Nutrition Facts of Spaghetti Squash
Here is a nutrition facts comparison between spaghetti squash and actual spaghetti pasta per 1 cup serving:
As you can see, spaghetti squash is significantly lower in calories and carbohydrates compared to regular pasta. It provides more vitamin A, vitamin C, and potassium too. The fiber contents are similar.
Spaghetti Squash Recipes
Here are some delicious recipes that feature spaghetti squash:
Spaghetti Squash with Marinara Sauce
- 1 spaghetti squash
- 1 tablespoon olive oil
- 1 onion, diced
- 3 cloves garlic, minced
- 1 (24 oz) jar marinara sauce
- Salt and pepper to taste
- Fresh basil, chopped for garnish
- Grated parmesan cheese
- Preheat oven to 400°F. Cut spaghetti squash in half lengthwise and scoop out seeds.
- Place squash cut-side down on baking sheet and bake 40 minutes until tender.
- Meanwhile, heat olive oil in pan over medium heat. Add onions and cook 5 minutes until translucent.
- Add garlic and cook 1 minute more. Stir in marinara sauce and simmer 10 minutes.
- Use a fork to scrape out spaghetti squash strands into strands. Toss with marinara sauce and season with salt and pepper.
- Top with fresh basil and parmesan before serving.
Spaghetti Squash Chicken Alfredo
- 1 spaghetti squash
- 1 tablespoon olive oil
- 2 chicken breasts, cooked and shredded
- 1/2 cup heavy cream
- 1/4 cup grated parmesan cheese
- 2 cloves garlic, minced
- 1/4 teaspoon nutmeg
- Salt and pepper to taste
- Cook spaghetti squash same as above recipe until tender.

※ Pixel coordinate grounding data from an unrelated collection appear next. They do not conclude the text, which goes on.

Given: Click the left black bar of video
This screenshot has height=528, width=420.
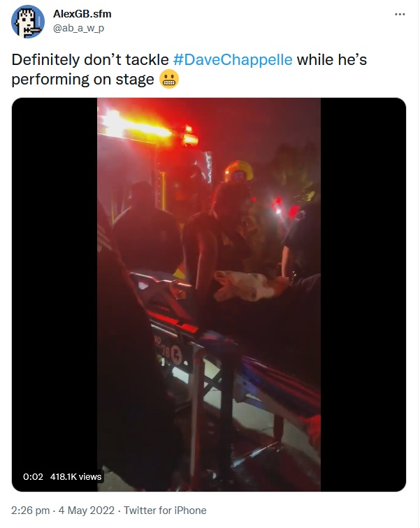Looking at the screenshot, I should pyautogui.click(x=55, y=295).
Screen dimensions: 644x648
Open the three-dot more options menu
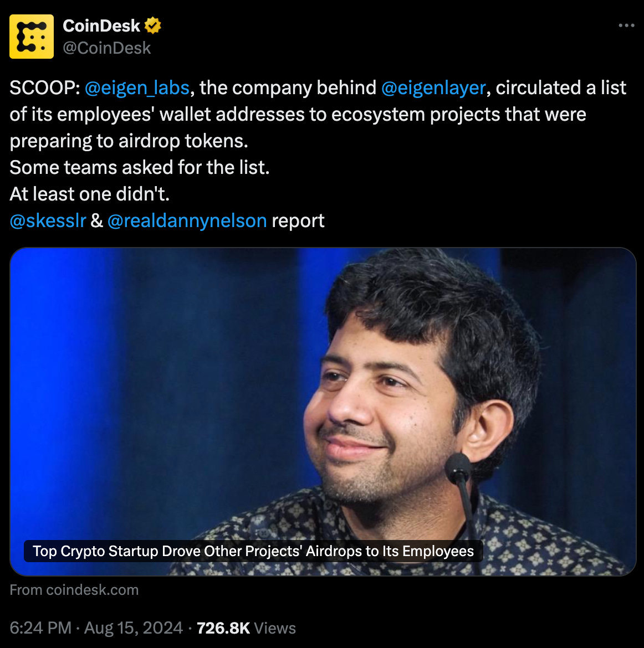pos(626,25)

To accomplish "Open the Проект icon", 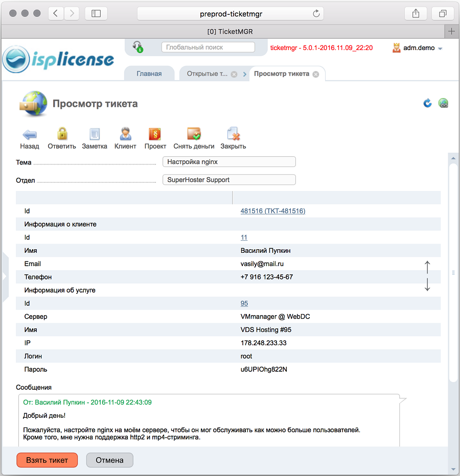I will pos(155,134).
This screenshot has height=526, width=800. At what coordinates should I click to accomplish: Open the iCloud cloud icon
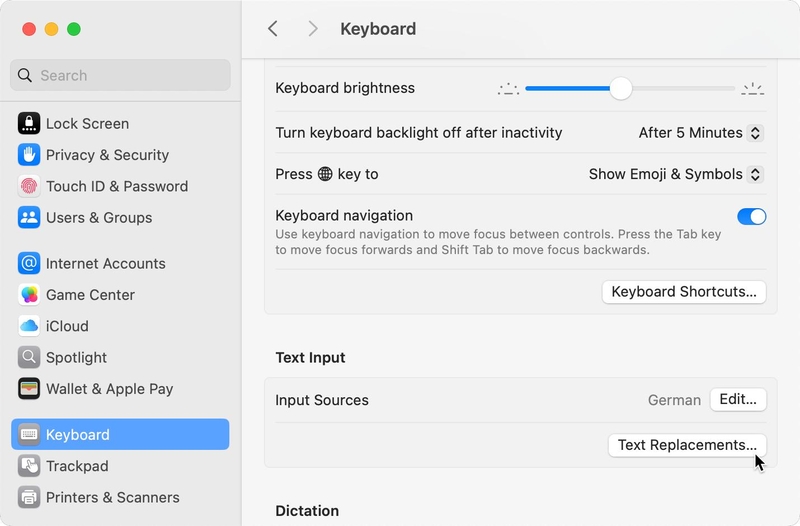coord(29,326)
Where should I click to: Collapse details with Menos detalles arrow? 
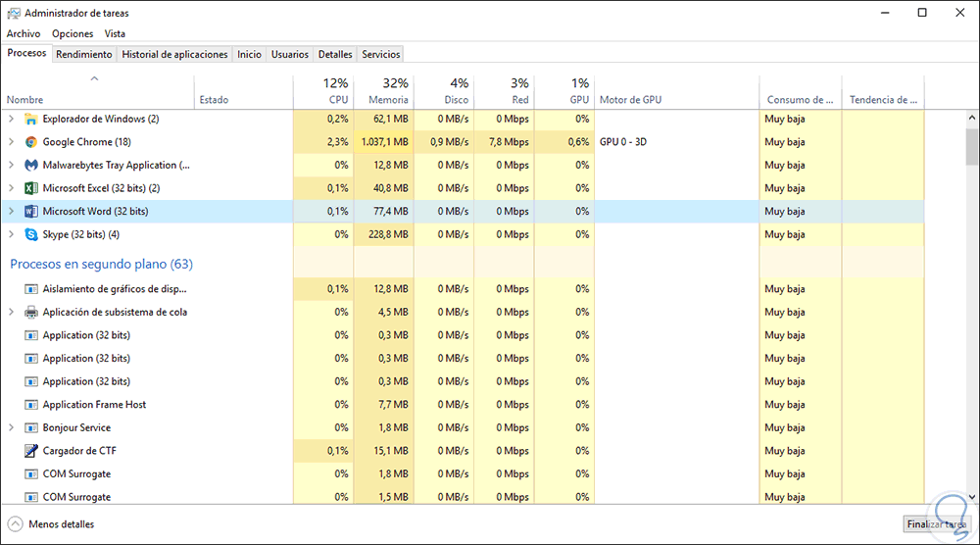click(16, 524)
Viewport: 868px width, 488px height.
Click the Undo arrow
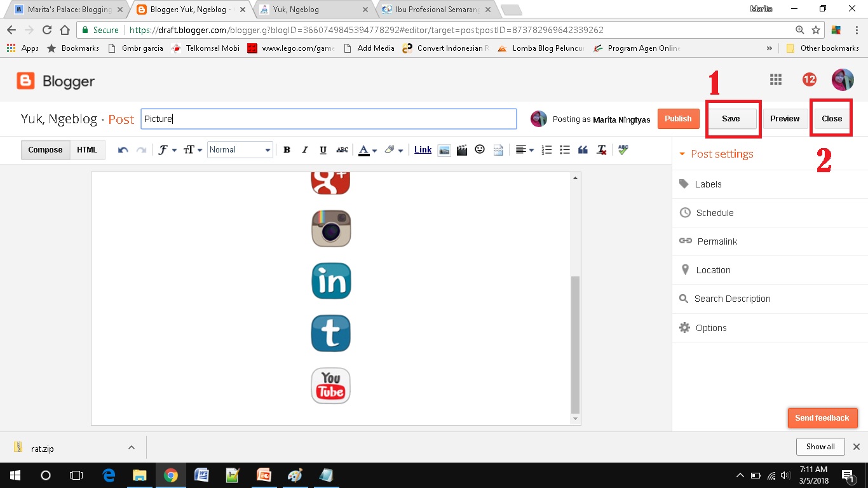122,149
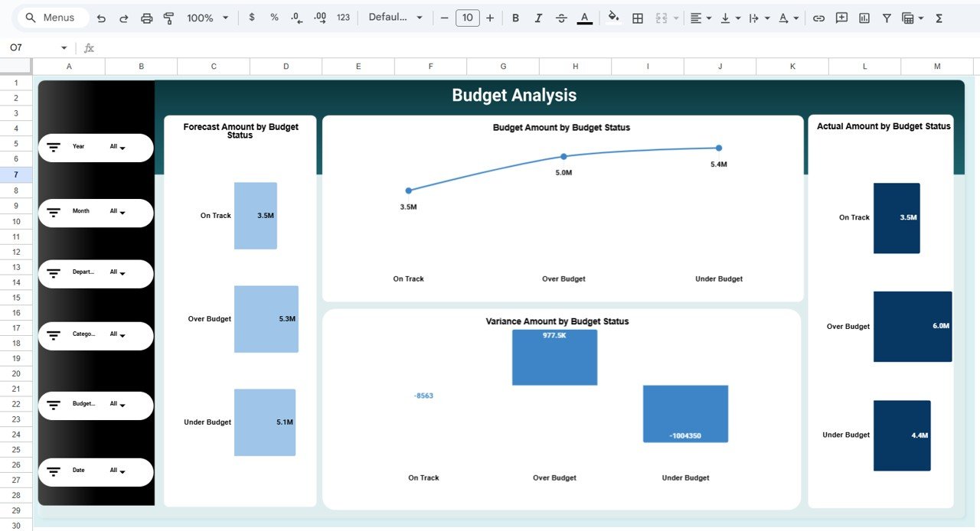This screenshot has height=531, width=980.
Task: Increase font size with plus button
Action: coord(490,18)
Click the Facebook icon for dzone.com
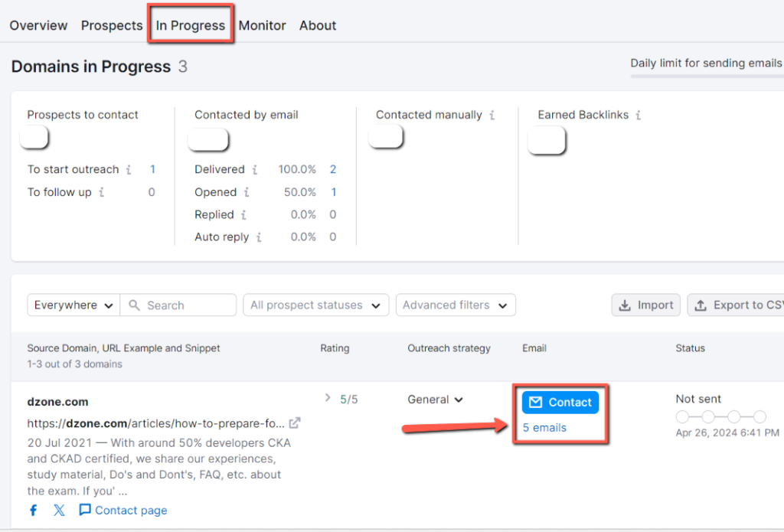 (x=32, y=510)
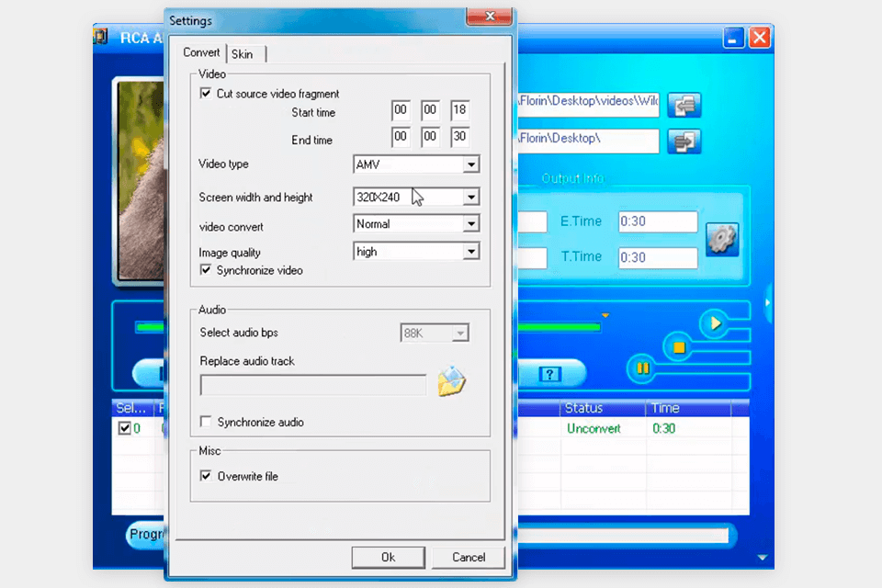
Task: Enable the Synchronize audio checkbox
Action: tap(207, 422)
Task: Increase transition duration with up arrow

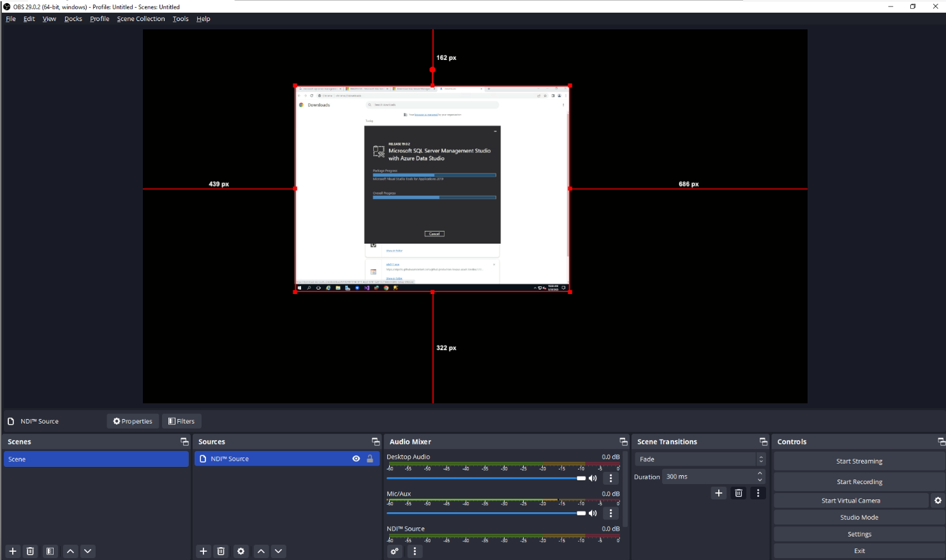Action: (x=760, y=473)
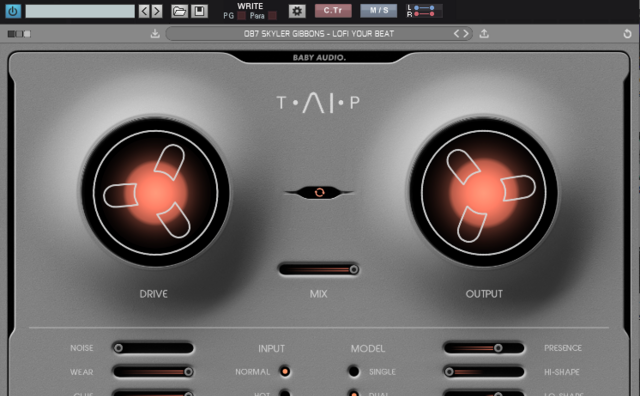This screenshot has height=396, width=640.
Task: Enable the Para toggle box
Action: point(273,16)
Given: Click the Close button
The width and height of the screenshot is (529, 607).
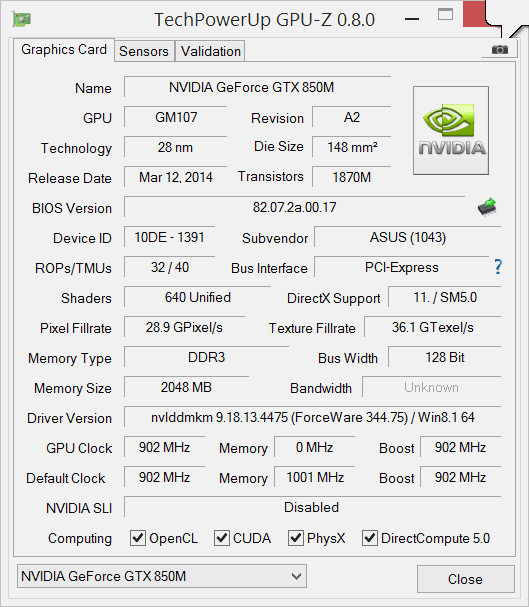Looking at the screenshot, I should click(x=466, y=579).
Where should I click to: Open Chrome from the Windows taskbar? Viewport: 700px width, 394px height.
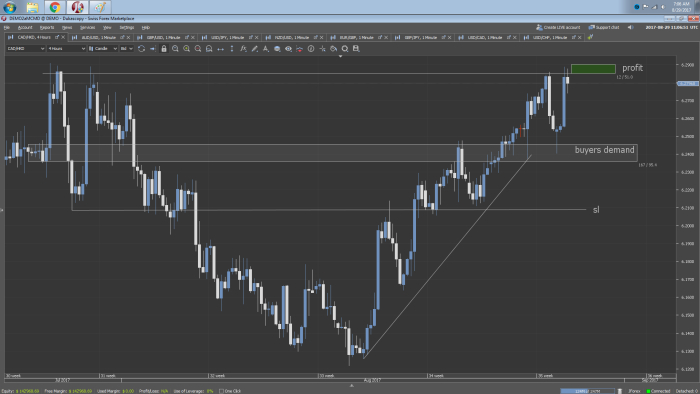coord(55,7)
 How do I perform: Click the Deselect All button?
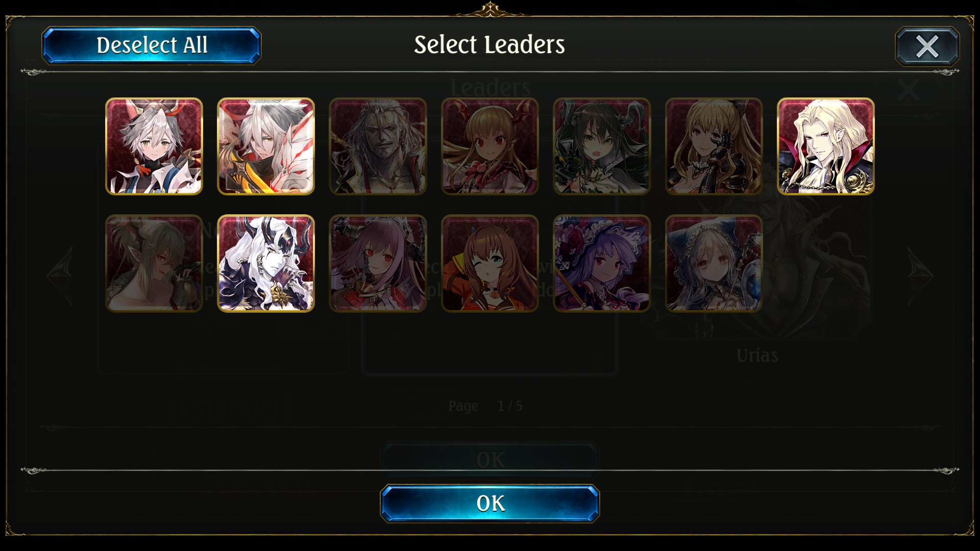pos(152,45)
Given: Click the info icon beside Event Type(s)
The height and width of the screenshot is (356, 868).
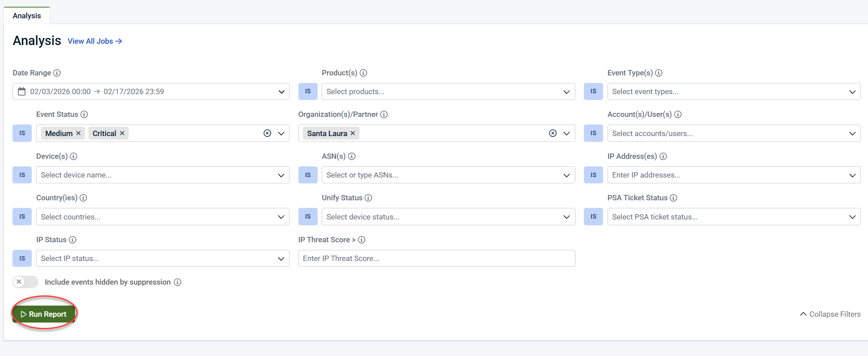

- In pan, heat olive oil over medium heat. Add shredded chicken and cook 2 minutes.
- Reduce heat to low and stir in heavy cream, parmesan, garlic, and nutmeg. Simmer 5 minutes until thickened.
- Toss spaghetti squash strands with the chicken alfredo sauce. Season with salt and pepper.
The Benefits of Spaghetti Squash
Here are some of the great health benefits spaghetti squash provides:
- Low carb – With only 10 grams net carbs per cup, spaghetti squash can substitute for pasta as a low carb option.
- High fiber – The fibers help improve digestion and heart health.
- Vitamin and mineral rich – Provides vitamins A, B6, and C plus minerals like potassium and manganese.
- Antioxidants – Contains beneficial plant compounds like beta-carotene to reduce inflammation.
- May aid weight loss – The low calories and high fiber keep you feeling full.
The Risks of Spaghetti Squash
Spaghetti squash is very nutritious and safe for most people. But here are a few things to be aware of:
- It’s not low carb for everyone – Those with diabetes or carb sensitivity may still need to limit portion sizes.
- Pesticide risks – Buy organic squash when possible or wash thoroughly.
- Food allergy – Allergies to squash are rare but possible.
- Gas and bloating – The high fiber can cause intestinal gas.
Spaghetti squash is readily available in grocery stores and farmers markets during peak fall and winter seasons. Look for squash that feel heavy and have an intact, hard rind. Spaghetti squash can be substituted for regular pasta due to its low carb, high fiber strands. It also provides beneficial vitamins, minerals, and antioxidants. Be aware of potential pesticide risks by buying organic or washing thoroughly before eating. With its sweet flavor and noodle-like texture when cooked, spaghetti squash makes a nutritious and delicious addition to many meals.